Viernes
07 de Agosto de 2020
Cultura

Una lúcida y radiante Boca de lobo

Autor: Jesús Arencibia Lorenzo
Fotos: CubaAlternativa
Fecha: 21 de Mayo de 2020

Este es un libro que aúlla, definió con agudeza el poeta y periodista Pedro Péglez. Poco más habría que añadir para reseñar “la criatura” de Roly Ávalos Díaz. Sin embargo, desde la primera ojeada, el volumen muestra unas credenciales tan genuinamente provocadoras que a cualquier escribidor le dan ganas de comentarlo.

A saber: un título de enigmática tiniebla, un samurái rugiente en la portada, el aval de un premio que honra en Mayabeque a uno de los grandes poetas de Cuba: Francisco Riverón Hernández, un prólogo extenso e intenso de otro coloso, Alexis Díaz Pimienta y, por si fuera poco, el nombre de una editorial que dice a borbotones, pero bajo el sigiloso nombre Montecallado.

Uno, que también tiene su corazoncito, le entra entonces a las 58 páginas pulcramente editadas y diseñadas por Reinaldo Medina Hernández y corregidas por Diana Margarita Hernández, sabiendo que le deparan sobresaltos, quiero decir, destellos, sagacidad, memoria, filo; intuyendo que el autor —comunicador social, instructor de arte, narrador, repentista y editor en tan solo 32 años y poco más de 100 quijotescas libras—, sabe muy bien cómo manejar las armas del oficio y no teme con ellas tirar a muerte.

Por eso, me sorprendo subrayando versos que me gustaría poder escribir o al menos glosar alguna vez, y lleno los márgenes del cuaderno de opiniones y ventanas que me abren de cuajo a otras ensoñaciones; y tomo la última página, reverso del índice, como libreta de notas de un día de “pesca coyuntural” en la ciudad; y termino, pero vuelvo a lo señalado porque me dejó con furia.
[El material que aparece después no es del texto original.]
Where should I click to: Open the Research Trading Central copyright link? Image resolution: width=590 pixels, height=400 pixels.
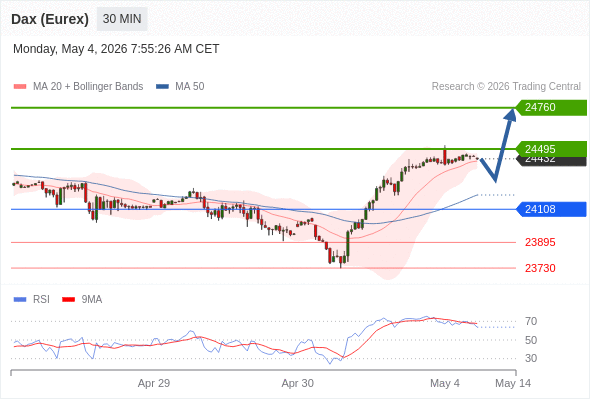[506, 87]
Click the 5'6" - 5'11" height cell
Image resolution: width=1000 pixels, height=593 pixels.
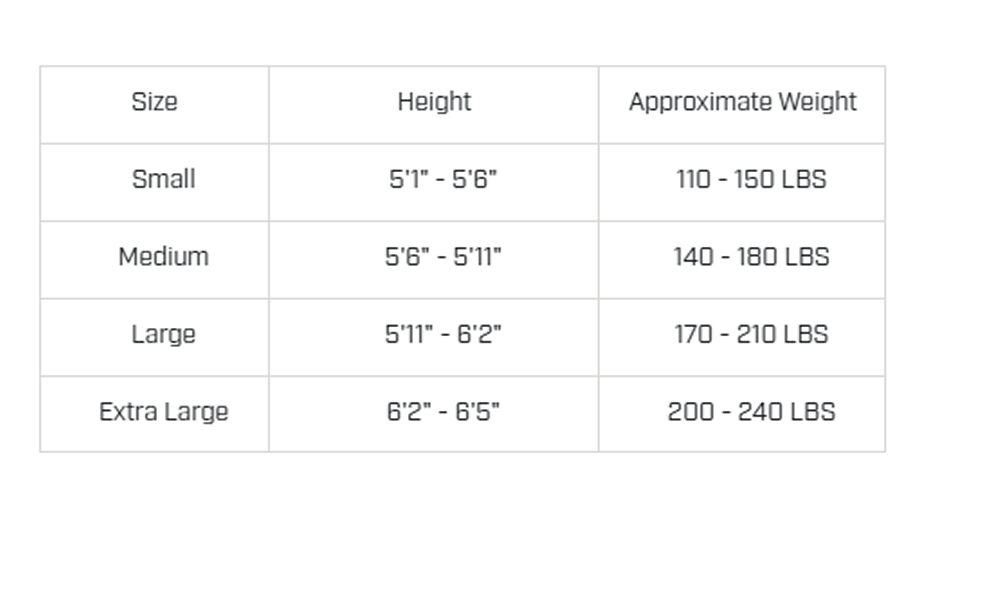(443, 257)
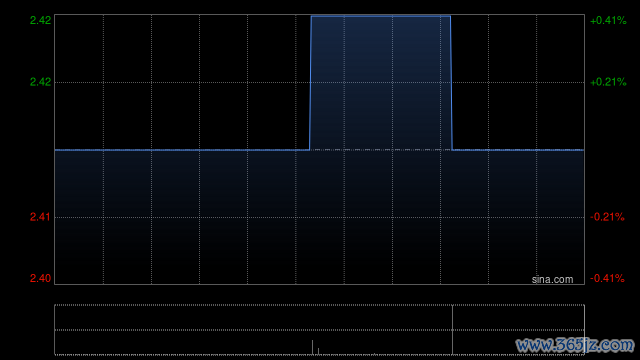This screenshot has height=360, width=640.
Task: Click the green 2.42 label on +0.41% gridline
Action: point(40,20)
“Hay en todas las ciudades/ una mujer que te olvida”, confiesa el sujeto lírico. “Soy solo el antagonismo/ de mi plena oscuridad”, admite sin tapujos. “Uno apenas se acostumbra/ a los finales felices”, suspira en nuestro hombro. Pero, como no es inocente, rápido se yergue: “Nunca preguntes la hora/ a un hombre lobo en apuros”. Y así, le hace un guiño a Machado: “Todo cala y todo quema/ pero lo nuestro es callar”; desviste con Silvio a una mujer que “no llora al verme morir”; filosofa con el siempre poético Cronos: “El tiempo ni se retracta/ ni confiesa que ha vivido”, y se fuga, definitivamente, de la ciudad, porque “el viento fue arrancado de raíz/ pero alguien lo estampó en primera plana”.                                                                       
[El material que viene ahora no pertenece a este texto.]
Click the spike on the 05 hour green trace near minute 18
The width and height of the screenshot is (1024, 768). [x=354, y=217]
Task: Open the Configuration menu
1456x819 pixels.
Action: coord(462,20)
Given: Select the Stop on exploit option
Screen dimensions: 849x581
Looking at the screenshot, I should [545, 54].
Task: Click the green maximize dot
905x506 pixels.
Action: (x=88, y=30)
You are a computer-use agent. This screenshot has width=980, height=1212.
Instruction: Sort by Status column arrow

No, no es este un poemario para pasar por alto. No es solo un manojo de décimas exquisitamente compuestas, con sus rupturas gráfico-sintácticas, hábiles encabalgamientos, felices intertextualidades. No es la simple continuidad de otros títulos del multipremiado escritor (el libro Mundo pañuelo y los plaquettes Voces en off y El mar es el bar de un par) o de su bendita manía de desafiar los límites

Es, por encima de todo, una mordida, una contundente mordida en nuestras cómodas rutinas, que deberá dejarnos, cuando menos, sangrado de lucidez y gozo.          

Habrá que resignificar entonces los cotidianos lugares comunes, y cuando alguien pregunte: ¿qué tal el libro de Roly?, contestar sin vacilaciones:

—Radiante, como una “boca de lobo”.   

 

(Texto basado en la presentación que el autor hizo de este volumen en la Feria del Libro en Pinar del Río, el 11/03/2020. Ya antes Boca de Lobo se había presentado en La Habana y Camagüey).